§ Task: Select every line below containing the word "scrollbar".

§ Exercise material:
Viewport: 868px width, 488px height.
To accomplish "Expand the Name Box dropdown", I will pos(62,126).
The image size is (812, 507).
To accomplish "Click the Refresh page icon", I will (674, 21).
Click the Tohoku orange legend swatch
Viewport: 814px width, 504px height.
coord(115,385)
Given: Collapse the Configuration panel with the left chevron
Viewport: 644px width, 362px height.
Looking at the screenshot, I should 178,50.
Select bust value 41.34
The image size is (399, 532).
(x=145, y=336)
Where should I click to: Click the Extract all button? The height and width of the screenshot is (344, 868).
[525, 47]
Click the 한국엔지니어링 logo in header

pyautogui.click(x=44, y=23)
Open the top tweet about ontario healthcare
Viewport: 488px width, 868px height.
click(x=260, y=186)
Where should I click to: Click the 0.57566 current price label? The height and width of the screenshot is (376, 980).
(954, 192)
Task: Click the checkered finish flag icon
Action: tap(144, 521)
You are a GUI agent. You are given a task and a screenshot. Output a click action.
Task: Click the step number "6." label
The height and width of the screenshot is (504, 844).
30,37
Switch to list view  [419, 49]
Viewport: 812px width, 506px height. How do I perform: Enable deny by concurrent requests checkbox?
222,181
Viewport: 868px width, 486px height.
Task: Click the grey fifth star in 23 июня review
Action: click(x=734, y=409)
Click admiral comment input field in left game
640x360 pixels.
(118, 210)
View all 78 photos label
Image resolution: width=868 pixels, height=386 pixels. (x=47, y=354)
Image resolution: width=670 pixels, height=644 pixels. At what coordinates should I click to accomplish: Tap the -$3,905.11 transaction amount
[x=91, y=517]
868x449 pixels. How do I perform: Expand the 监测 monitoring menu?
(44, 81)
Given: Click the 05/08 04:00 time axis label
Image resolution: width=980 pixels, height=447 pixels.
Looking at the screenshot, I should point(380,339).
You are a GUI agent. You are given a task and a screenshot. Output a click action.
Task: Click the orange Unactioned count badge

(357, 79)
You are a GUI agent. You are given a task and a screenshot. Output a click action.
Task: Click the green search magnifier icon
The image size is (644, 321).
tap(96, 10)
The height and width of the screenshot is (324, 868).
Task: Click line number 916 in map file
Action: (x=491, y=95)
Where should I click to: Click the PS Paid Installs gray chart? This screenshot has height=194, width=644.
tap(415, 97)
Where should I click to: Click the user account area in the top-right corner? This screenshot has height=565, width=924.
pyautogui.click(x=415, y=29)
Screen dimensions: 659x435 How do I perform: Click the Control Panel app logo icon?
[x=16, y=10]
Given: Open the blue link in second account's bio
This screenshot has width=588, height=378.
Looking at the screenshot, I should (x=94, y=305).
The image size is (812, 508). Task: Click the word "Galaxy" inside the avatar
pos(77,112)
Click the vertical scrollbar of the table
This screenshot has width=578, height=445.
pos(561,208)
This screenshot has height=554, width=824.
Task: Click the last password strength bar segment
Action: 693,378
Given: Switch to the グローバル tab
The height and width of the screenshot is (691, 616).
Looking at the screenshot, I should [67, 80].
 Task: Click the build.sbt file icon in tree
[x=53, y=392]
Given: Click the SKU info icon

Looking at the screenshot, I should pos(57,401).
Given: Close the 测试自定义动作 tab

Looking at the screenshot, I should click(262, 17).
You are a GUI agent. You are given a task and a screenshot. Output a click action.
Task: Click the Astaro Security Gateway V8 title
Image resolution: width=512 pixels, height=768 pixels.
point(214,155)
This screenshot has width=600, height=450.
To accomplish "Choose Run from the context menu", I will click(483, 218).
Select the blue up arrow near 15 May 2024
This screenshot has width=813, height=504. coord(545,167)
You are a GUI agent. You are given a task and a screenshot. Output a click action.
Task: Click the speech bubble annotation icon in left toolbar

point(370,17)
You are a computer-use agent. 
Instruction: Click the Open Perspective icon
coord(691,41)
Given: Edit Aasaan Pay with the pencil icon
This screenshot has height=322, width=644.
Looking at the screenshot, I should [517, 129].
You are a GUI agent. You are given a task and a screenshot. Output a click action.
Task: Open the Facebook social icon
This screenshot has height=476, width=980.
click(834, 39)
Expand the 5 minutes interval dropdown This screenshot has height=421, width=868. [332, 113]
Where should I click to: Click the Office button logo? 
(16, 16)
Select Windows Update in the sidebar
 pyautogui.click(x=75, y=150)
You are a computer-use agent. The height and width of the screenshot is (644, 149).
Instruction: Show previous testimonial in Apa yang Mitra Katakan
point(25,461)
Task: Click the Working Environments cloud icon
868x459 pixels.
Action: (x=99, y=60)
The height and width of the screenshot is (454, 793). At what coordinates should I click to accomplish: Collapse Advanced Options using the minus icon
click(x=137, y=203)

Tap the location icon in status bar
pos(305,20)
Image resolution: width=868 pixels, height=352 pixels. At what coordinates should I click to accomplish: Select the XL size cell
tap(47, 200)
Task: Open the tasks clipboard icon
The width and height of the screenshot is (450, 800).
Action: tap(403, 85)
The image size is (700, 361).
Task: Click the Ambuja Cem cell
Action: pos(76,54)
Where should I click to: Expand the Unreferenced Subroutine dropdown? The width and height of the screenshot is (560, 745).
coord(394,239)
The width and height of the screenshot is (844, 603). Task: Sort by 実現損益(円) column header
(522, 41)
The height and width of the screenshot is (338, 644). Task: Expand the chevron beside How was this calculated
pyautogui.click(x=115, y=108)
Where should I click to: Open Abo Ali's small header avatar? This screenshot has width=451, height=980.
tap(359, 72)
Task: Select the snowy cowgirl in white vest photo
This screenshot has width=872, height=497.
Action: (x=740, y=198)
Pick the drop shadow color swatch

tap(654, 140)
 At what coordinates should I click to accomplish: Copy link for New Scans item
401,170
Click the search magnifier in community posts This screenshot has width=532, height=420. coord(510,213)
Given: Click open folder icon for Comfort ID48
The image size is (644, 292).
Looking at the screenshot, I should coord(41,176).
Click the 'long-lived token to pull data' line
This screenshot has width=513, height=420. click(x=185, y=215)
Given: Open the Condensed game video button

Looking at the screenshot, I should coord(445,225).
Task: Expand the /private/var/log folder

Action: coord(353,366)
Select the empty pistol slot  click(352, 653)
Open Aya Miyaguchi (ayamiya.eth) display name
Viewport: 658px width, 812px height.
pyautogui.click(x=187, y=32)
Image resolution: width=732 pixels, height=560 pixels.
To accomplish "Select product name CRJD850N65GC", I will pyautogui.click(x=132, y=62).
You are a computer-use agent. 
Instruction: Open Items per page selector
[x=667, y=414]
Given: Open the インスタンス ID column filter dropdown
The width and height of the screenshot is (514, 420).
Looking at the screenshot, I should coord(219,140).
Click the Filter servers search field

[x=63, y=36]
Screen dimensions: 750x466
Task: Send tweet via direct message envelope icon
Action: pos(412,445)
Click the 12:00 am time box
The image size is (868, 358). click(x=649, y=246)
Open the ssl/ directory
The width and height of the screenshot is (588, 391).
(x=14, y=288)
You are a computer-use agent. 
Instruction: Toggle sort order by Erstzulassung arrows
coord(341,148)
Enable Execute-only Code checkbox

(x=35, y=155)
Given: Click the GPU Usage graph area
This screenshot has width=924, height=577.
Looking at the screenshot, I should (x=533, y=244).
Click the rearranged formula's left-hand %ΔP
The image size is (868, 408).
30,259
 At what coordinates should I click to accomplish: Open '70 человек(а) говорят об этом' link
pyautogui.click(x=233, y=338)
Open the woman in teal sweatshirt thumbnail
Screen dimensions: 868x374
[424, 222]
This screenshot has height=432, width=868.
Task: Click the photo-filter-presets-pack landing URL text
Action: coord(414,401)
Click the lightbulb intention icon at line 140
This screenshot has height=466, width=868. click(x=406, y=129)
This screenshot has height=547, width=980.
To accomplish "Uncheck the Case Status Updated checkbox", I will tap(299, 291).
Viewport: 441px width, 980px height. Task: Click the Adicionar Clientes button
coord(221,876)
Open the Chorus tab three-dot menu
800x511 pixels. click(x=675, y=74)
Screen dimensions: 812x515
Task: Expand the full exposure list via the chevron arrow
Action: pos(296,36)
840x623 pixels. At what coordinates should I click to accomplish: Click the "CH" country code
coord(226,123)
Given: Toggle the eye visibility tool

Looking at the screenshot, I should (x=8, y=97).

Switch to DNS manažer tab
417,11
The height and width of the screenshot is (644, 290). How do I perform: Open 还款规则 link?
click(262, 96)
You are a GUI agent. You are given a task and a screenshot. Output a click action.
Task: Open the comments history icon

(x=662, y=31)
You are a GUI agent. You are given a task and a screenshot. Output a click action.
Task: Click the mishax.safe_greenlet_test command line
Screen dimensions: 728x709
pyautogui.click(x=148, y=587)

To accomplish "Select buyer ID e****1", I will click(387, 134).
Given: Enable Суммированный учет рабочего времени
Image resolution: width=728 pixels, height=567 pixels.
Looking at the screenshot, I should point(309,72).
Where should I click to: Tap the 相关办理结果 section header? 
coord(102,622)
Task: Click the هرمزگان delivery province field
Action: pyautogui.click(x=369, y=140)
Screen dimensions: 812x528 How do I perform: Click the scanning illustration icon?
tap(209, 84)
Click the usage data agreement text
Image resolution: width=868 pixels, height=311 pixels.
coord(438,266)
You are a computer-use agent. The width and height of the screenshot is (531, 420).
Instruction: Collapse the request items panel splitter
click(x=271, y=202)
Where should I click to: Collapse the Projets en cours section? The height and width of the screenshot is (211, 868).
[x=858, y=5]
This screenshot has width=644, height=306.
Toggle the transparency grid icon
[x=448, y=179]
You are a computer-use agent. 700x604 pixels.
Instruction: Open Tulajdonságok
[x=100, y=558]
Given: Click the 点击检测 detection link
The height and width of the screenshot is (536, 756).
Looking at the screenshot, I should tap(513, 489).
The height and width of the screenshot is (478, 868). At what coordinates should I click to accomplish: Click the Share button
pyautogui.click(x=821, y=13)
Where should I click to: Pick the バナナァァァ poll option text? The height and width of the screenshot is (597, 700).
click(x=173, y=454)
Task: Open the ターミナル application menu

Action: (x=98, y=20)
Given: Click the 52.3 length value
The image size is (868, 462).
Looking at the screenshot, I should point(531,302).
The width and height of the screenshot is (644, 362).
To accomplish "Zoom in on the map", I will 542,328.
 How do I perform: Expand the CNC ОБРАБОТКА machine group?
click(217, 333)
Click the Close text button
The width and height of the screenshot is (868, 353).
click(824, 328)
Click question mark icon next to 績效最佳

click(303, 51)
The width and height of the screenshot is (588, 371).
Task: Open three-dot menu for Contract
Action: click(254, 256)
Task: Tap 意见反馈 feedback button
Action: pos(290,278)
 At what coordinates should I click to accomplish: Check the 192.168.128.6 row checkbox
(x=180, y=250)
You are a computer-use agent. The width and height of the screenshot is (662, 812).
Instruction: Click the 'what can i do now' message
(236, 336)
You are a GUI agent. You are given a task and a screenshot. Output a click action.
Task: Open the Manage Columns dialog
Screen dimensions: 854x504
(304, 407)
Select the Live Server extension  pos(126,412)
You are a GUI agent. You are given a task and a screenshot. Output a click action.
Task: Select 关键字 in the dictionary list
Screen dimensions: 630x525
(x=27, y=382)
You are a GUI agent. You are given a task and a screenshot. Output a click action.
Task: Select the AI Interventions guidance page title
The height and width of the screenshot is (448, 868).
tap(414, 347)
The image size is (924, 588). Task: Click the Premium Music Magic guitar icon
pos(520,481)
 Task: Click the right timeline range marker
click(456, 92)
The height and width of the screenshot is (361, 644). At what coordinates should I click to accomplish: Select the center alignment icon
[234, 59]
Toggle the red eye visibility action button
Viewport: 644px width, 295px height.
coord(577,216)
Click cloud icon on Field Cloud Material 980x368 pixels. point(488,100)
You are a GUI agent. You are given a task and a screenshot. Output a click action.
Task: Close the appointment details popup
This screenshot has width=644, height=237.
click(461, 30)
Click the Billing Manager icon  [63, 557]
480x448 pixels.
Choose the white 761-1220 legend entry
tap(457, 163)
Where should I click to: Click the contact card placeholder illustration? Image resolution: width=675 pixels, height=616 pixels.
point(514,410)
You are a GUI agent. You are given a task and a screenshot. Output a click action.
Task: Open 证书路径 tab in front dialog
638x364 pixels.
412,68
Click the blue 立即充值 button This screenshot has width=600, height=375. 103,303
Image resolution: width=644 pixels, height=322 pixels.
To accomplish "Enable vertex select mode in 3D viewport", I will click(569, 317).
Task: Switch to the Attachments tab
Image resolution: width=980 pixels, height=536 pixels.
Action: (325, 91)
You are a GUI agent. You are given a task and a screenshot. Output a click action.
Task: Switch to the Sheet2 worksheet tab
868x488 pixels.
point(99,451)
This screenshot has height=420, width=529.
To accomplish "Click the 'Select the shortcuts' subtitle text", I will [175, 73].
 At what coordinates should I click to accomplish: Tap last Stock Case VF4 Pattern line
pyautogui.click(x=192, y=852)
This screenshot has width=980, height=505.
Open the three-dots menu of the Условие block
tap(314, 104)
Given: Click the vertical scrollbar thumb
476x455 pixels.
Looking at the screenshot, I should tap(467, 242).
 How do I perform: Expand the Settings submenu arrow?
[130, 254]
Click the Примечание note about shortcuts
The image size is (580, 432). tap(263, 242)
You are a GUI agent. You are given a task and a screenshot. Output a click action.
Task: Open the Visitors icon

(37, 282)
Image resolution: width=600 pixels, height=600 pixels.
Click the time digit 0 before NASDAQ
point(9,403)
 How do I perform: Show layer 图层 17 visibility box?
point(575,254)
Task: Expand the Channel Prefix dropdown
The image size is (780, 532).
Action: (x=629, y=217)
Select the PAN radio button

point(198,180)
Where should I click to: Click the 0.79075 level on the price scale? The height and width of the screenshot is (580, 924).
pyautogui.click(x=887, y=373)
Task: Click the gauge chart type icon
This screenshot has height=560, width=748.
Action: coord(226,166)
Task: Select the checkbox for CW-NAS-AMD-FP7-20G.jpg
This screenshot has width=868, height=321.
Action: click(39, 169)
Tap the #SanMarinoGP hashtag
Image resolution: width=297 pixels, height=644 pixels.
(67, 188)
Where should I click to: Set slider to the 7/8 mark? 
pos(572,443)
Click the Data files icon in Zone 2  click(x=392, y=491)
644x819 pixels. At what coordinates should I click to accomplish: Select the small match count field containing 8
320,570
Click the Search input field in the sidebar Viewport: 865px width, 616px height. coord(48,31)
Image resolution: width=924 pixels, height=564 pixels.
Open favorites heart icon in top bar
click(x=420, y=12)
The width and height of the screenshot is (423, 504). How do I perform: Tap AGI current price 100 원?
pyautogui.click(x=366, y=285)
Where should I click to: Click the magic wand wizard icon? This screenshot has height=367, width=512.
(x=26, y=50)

§ Worked solution:
Click the vertical scrollbar of the table
Given: Click the vertical scrollbar thumb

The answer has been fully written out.